WORK REQUEST —
Begin at the first line of the data and copy each line through the one containing "794x484 pixels.", that line included, with no pictures.
------------------------
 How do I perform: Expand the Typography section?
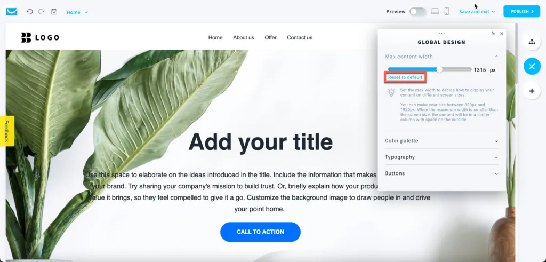coord(441,157)
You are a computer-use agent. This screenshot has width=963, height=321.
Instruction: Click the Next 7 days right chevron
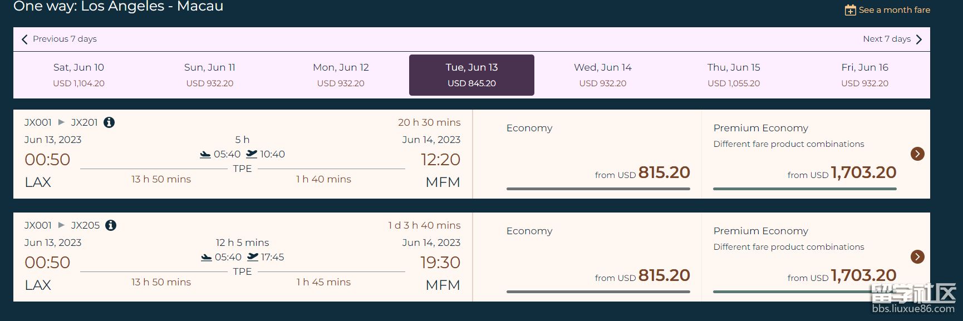click(919, 39)
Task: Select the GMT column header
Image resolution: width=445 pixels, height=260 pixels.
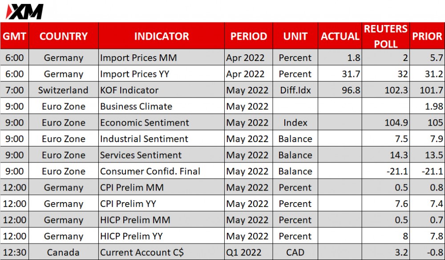Action: [x=15, y=36]
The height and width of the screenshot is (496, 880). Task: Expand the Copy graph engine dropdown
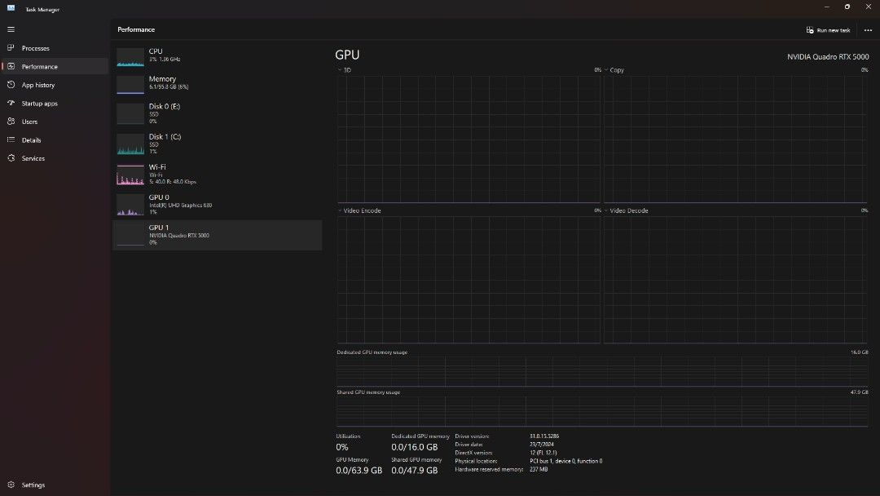(x=606, y=70)
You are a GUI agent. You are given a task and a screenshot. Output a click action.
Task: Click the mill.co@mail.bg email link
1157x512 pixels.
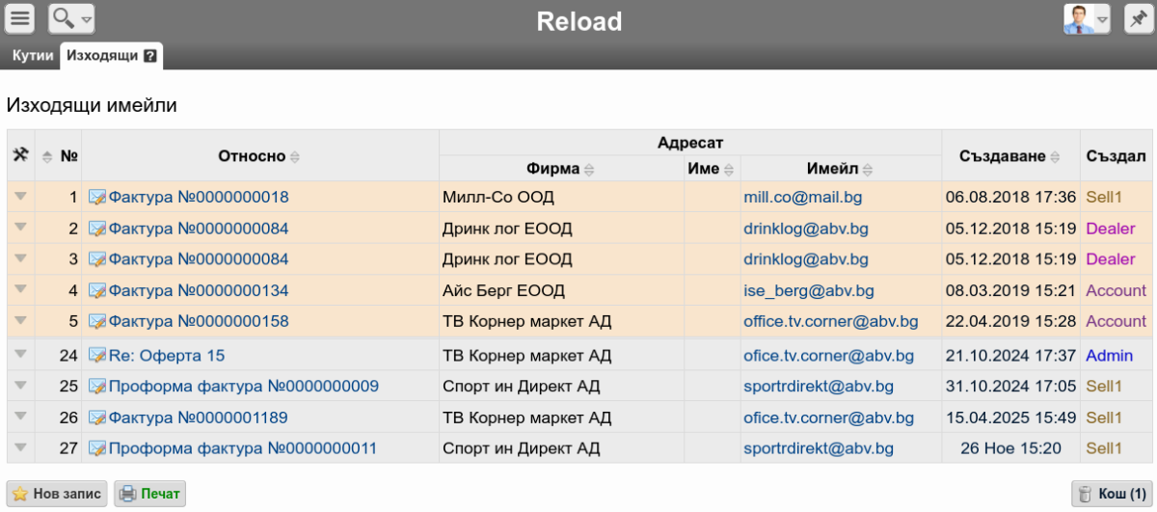tap(802, 198)
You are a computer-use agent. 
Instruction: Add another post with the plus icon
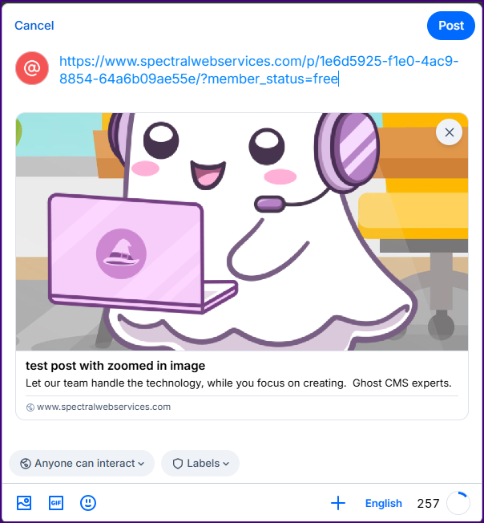[x=338, y=503]
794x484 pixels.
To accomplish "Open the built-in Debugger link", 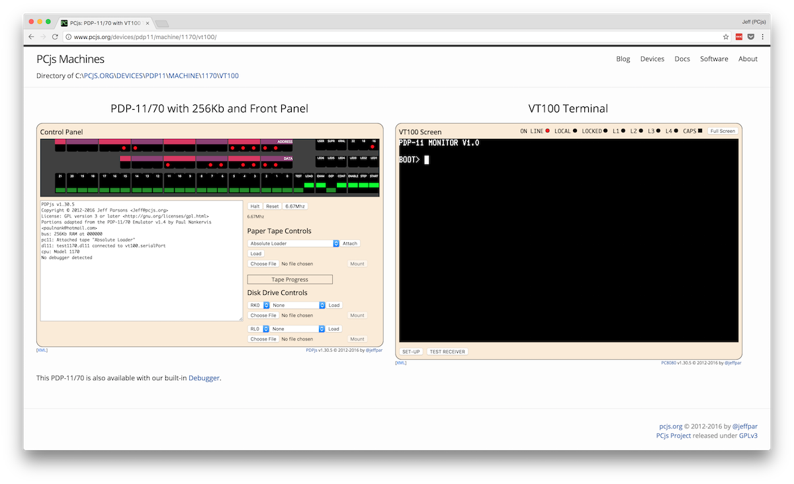I will 204,378.
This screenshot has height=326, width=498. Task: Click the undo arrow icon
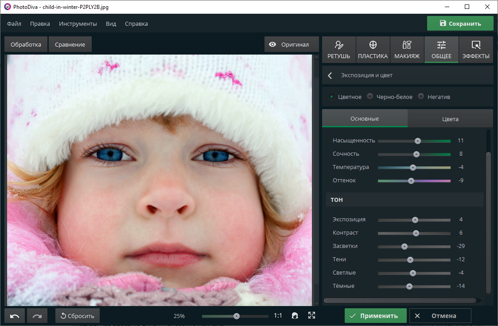coord(15,316)
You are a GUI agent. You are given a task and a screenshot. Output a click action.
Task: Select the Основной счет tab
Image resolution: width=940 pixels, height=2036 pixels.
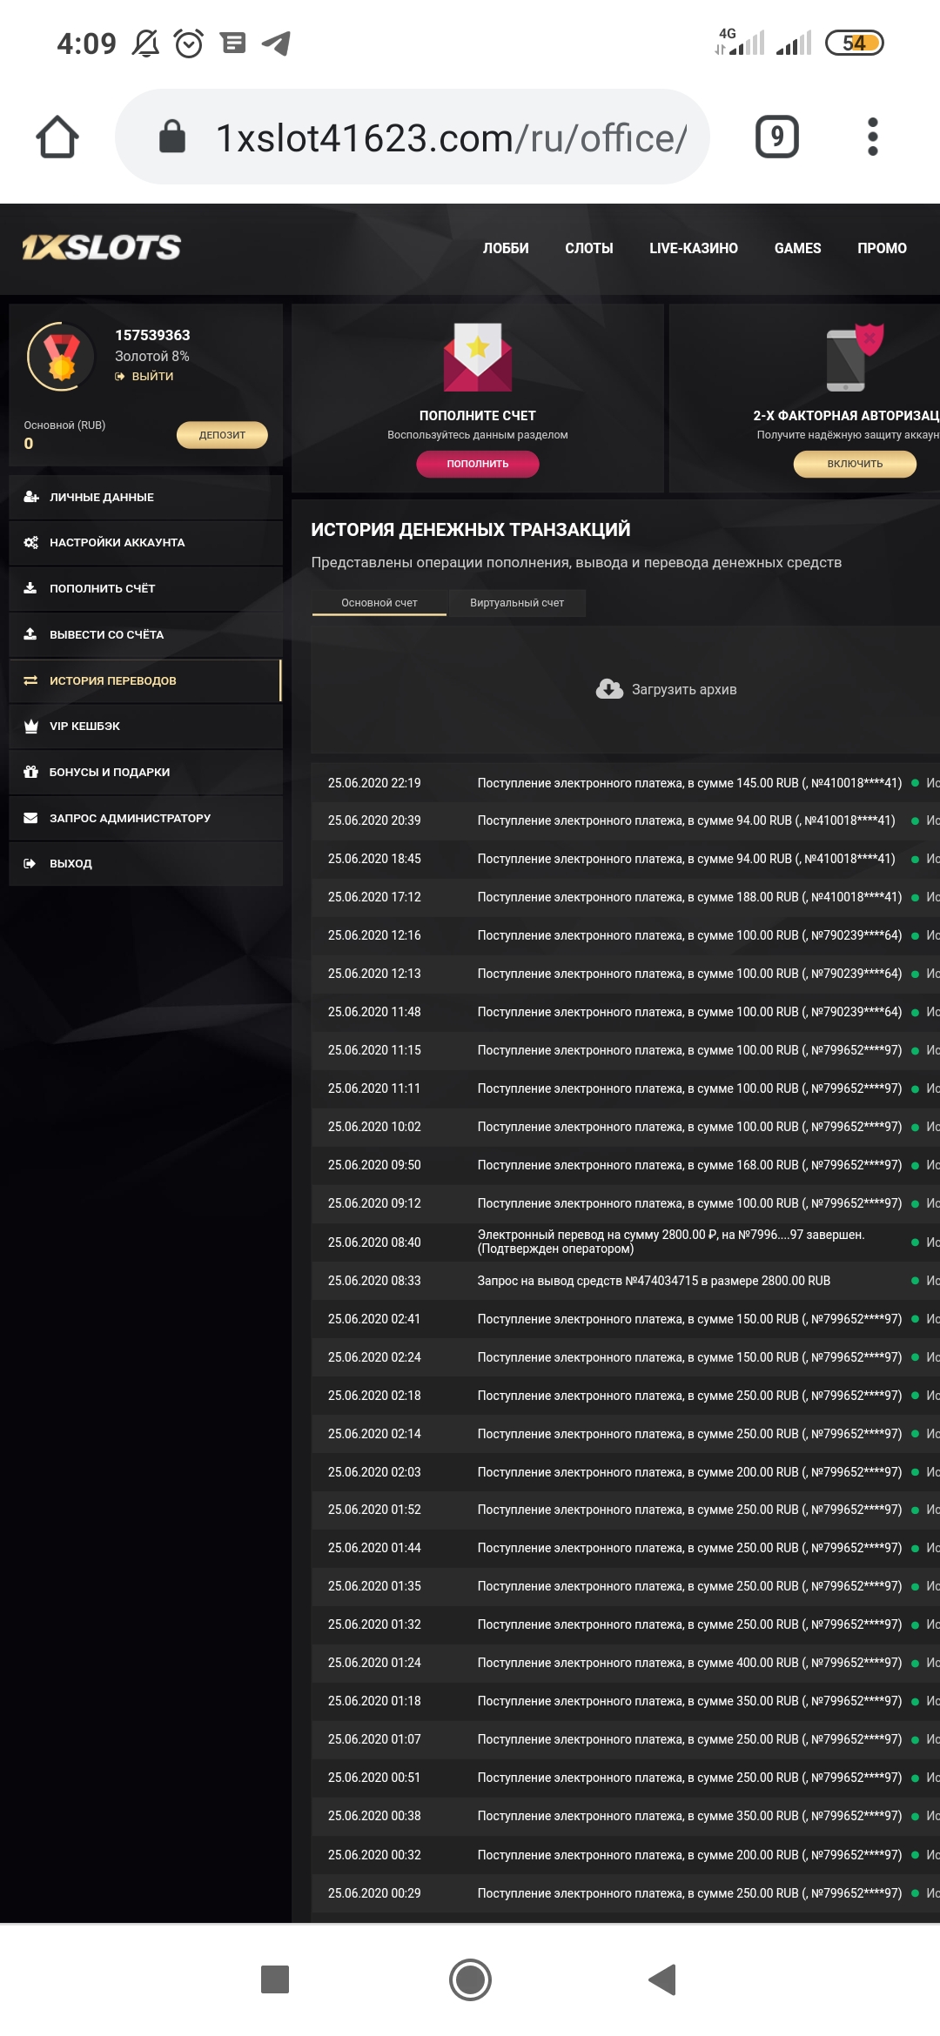click(379, 603)
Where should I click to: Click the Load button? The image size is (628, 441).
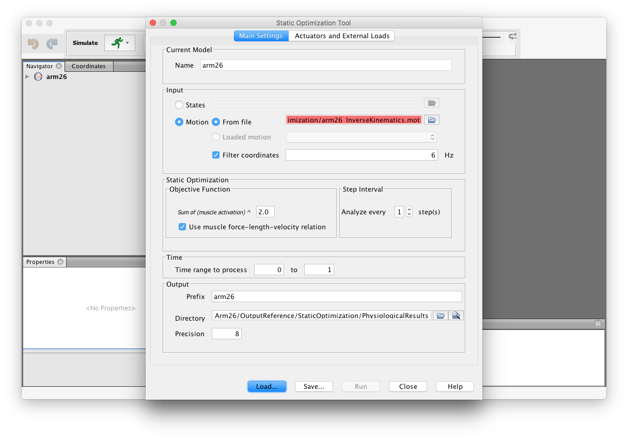[266, 386]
------------------------
WRITTEN ANSWER —
 How do I perform: Expand the Typography section?
coord(441,157)
You are a computer-use agent. This screenshot has width=963, height=321.
Instruction: Click the Next 7 days right chevron
click(919, 39)
Task: Select the GMT column header
Image resolution: width=445 pixels, height=260 pixels.
Action: [x=15, y=36]
The height and width of the screenshot is (496, 880). Task: Expand the Copy graph engine dropdown
(x=606, y=70)
You are a GUI agent. You are given a task and a screenshot. Output a click action.
Task: Click the mill.co@mail.bg email link
1157x512 pixels.
tap(802, 198)
You are a computer-use agent. 
Instruction: Add another post with the plus icon
[x=338, y=503]
794x484 pixels.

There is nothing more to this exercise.